Mr Read clearly relishes the challenge, and after a bullish Christmas trading update, and a very healthy increase in membership numbers, there’s hard data to support his claim that Nisa is on the right track. In the longer term, he believes we will see more alliances and joint buying groups in the fiercely competitive convenience sector.
He took over as CEO from Neil Turton, who left to join a retail insight firm after a 23-year career at Nisa. Nisa was formed in 1977 to protect the interests of independent retailers. It was set up to negotiate the best deals on products to allow its members to compete with the big players.
Mr Read is a man who loves to place himself in the customers’ shoes. He joined Nisa from Thomas Cook, where he was group customer service director.

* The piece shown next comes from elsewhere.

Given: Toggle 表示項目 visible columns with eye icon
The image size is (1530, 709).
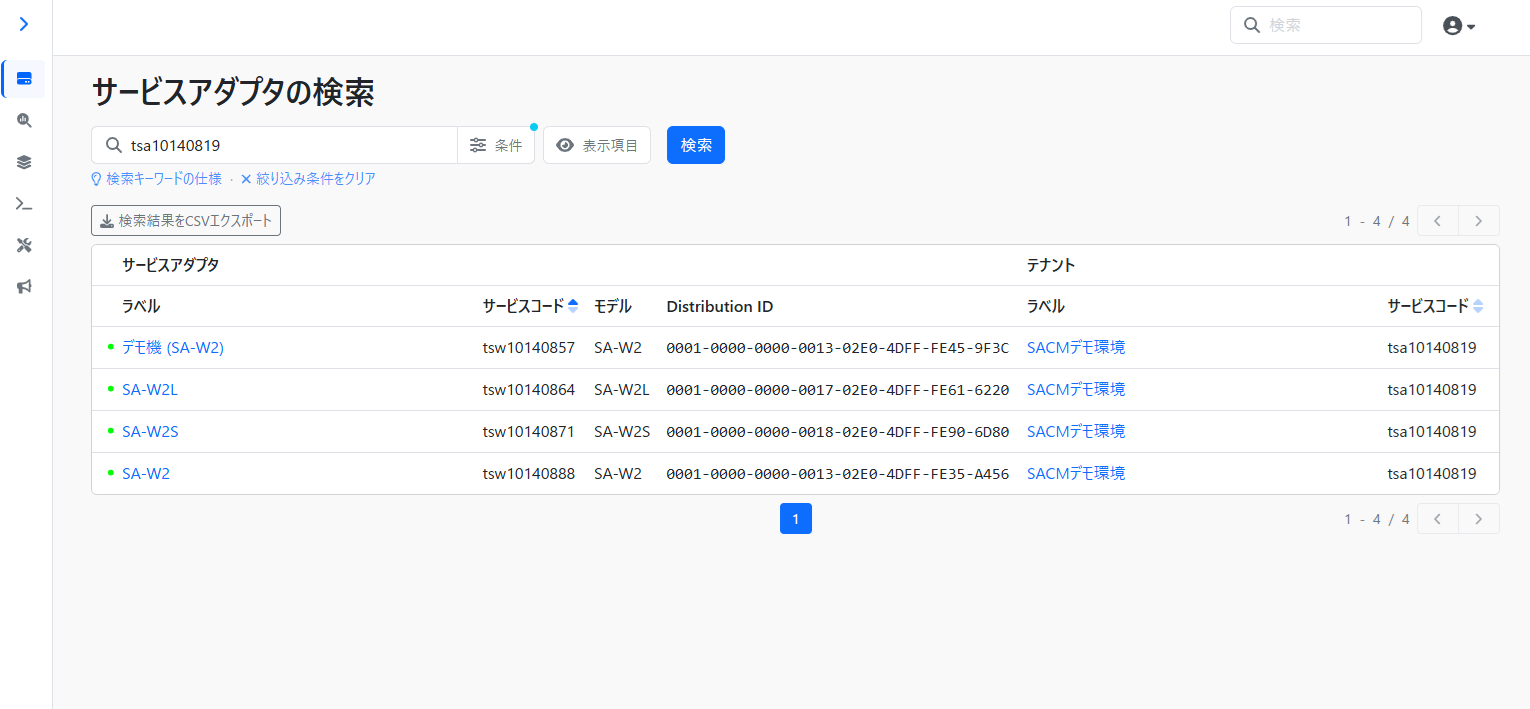Looking at the screenshot, I should tap(597, 145).
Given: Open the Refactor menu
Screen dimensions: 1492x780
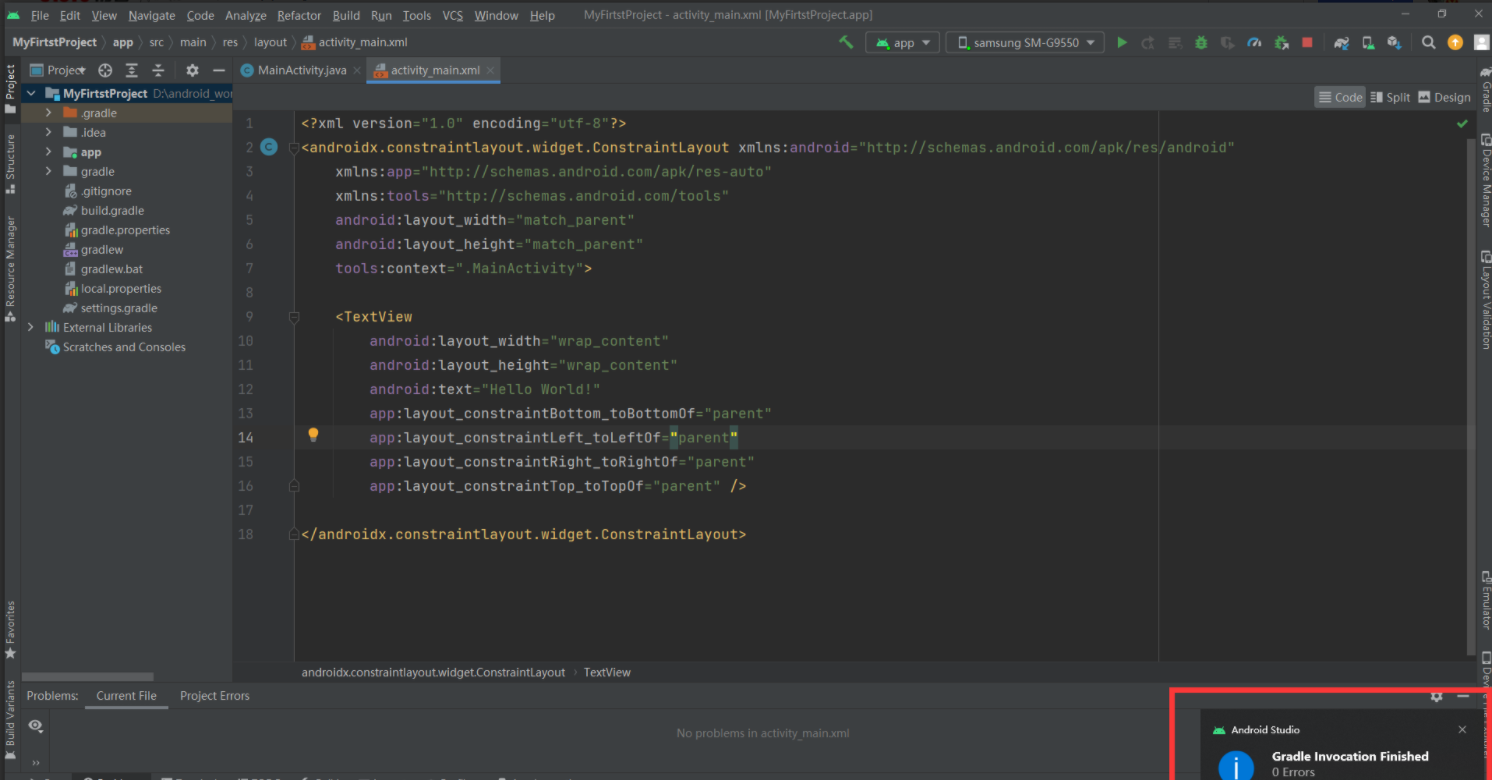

He’s also been commercial operations director at Vodafone UK. His CV includes stints as customer experience director at Lloyds Banking Group, and customer service director at Tesco.
He started his retail career with Aldi, where he rose to become purchasing director. So he’s got a clear vision about how small independents can set themselves apart from the retail giants. He believes the focus should not be solely on price. You must show that your heart is in the community you serve.
“I came in to Nisa to stabilise the business and return it to profit,’’ Mr Read told me. “The next challenge is – how do we build a sustainable business model for the group?”
“It’s an amazingly competitive market and if we focus entirely on price it would be the wrong thing to do. Clearly prices are a major component, but there are a number of other ingredients.”
Mr Read believes fresh “product”, which includes deli, bakery, fish, meat and fruit and veg and newspapers, all help to create a perception of quality. He believes they inspire customers to feel confident about their local shop.
He added: “Other ingredients include; being local and convenient, the speed of the shop – that’s getting in, getting what you want and getting out quickly, and the quality of the service; it must be personalised and relevant…as well as the notion of being part of the community.”
There’s mounting evidence that this approach is working. Nisa boosted its membership numbers by 374 stores over the last nine months of last year, as Mr Read’s turnaround plan gathered pace. Mr Reed’s strategy has also improved Nisa’s distribution and service offering.
Nisa Retail swung into profit over Christmas, reversing the large losses it suffered over the previous year’s festive season. Over the 10-week period to January 3 2016, Nisa recorded a profit of £520,000, compared with a loss of £2.4m in 2014.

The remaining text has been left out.